> WHAT IS BEING ASKED
Can you rewrite everything from the entry line containing "Where should I click to: Open the 首页" down to the one containing "click(35, 40)" with "sidebar" changed to "left panel" and nothing else altered?

┄┄┄┄┄┄┄┄┄┄┄┄┄┄┄┄┄┄┄┄

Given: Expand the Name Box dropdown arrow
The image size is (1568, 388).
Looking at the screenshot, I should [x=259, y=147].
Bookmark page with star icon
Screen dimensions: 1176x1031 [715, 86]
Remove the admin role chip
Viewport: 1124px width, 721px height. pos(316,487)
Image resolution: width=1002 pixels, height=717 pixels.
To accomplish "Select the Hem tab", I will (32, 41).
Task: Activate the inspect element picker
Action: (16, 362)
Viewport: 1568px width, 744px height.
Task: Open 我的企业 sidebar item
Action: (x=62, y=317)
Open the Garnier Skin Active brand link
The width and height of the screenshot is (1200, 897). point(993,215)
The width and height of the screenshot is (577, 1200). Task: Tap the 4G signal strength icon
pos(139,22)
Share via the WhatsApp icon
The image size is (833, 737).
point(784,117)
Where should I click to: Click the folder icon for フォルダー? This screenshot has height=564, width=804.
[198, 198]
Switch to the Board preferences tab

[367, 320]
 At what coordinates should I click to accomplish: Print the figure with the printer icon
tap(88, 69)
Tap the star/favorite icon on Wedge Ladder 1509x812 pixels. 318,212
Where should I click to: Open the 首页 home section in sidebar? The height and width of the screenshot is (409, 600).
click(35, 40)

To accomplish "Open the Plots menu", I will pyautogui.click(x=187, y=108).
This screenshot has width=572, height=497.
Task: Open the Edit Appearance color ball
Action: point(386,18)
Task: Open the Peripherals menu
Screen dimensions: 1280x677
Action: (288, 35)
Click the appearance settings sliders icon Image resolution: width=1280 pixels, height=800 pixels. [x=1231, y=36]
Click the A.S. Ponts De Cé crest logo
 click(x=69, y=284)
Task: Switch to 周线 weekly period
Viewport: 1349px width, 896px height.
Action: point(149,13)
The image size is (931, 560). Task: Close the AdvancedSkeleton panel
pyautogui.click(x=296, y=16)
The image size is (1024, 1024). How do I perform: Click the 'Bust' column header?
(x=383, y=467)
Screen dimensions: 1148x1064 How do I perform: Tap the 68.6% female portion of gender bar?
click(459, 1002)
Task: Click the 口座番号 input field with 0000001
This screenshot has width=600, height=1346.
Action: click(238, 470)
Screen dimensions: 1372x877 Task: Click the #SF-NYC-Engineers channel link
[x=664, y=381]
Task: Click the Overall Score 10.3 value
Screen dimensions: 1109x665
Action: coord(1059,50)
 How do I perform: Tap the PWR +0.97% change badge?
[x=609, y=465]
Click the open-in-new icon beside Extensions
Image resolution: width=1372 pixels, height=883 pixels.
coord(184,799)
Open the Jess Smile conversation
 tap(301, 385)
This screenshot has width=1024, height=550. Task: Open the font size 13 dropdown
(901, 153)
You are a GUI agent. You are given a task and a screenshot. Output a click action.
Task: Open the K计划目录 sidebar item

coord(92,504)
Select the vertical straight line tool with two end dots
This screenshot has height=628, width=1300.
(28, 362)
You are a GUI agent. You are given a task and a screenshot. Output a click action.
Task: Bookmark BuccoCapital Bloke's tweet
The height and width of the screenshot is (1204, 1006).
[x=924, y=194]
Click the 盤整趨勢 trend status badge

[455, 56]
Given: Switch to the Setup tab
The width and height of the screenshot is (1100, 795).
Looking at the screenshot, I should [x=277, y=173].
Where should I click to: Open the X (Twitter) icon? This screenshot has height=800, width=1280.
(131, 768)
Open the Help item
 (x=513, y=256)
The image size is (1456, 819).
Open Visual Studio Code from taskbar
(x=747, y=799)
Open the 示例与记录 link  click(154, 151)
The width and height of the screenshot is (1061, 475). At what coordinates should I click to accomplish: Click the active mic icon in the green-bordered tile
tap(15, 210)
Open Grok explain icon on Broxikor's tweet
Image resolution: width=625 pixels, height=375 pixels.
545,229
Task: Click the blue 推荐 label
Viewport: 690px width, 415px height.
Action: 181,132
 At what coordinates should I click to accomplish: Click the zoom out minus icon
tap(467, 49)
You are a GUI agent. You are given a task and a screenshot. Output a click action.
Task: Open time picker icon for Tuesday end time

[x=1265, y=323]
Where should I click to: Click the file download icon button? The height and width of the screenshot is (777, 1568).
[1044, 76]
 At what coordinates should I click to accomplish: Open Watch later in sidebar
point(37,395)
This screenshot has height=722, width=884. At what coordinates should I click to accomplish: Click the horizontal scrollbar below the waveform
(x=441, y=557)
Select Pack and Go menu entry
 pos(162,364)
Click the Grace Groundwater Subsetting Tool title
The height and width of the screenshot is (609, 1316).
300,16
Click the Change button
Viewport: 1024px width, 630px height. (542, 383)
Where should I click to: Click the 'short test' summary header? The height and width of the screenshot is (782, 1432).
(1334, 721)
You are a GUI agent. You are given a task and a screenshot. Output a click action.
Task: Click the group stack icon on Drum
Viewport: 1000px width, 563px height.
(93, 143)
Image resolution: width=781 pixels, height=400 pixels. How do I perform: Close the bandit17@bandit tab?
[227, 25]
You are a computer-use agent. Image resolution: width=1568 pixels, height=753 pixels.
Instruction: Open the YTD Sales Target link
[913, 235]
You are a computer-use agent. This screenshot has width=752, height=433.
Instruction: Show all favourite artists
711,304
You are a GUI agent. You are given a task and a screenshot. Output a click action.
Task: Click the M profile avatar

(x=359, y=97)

┄┄┄┄┄┄┄┄┄┄┄┄┄┄┄┄┄┄┄┄

> COMPLETE OUTPUT
Where should I click to: Open the 首页 home section in left panel? The height and width of the screenshot is (409, 600).
click(35, 40)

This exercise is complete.